PROVIDED PASSAGE:
How to tell your flatmates you’re moving out
It’s like a break-up, but different
The start of February means the same for all Edinburgh students: the beginning of flat hunting season. Excited as you may be to get started on where you're going to live (not), the first step is to choose who you want to live with. Maybe your flatmates hosted one too many mid-week afters, never buy new toilet paper, or leave all their stuff lying around the kitchen. Or maybe you just have different friends that you want to experience living with. Either way, right about now you might be wondering how to break it to your current flatmates that you're going to be moving on.
Telling the people you currently live with that you are no longer going to be living with them next year is a tricky thing, I get it. Living situations are a touchy and inevitably personal subject, and breaking the news feels uncomfortably similar to a break-up. However, go about it well and you can make sure that no feelings are hurt or friendships ended in the process.

STUDY QUESTIONS:
a) Please copy out the flatmates article starting at "How to tell" and ending at "be moving on.", substituting "dish soap" for "toilet paper".
b) According to the flatmates article, what does the start of February mean for all Edinburgh students?

EXERCISE DATA:
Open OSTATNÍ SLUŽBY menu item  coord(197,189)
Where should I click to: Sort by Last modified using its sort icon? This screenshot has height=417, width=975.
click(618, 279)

ANSWERS TO EACH TASK:
a)
How to tell your flatmates you’re moving out
It’s like a break-up, but different
The start of February means the same for all Edinburgh students: the beginning of flat hunting season. Excited as you may be to get started on where you're going to live (not), the first step is to choose who you want to live with. Maybe your flatmates hosted one too many mid-week afters, never buy new dish soap, or leave all their stuff lying around the kitchen. Or maybe you just have different friends that you want to experience living with. Either way, right about now you might be wondering how to break it to your current flatmates that you're going to be moving on.

b) The beginning of flat hunting season.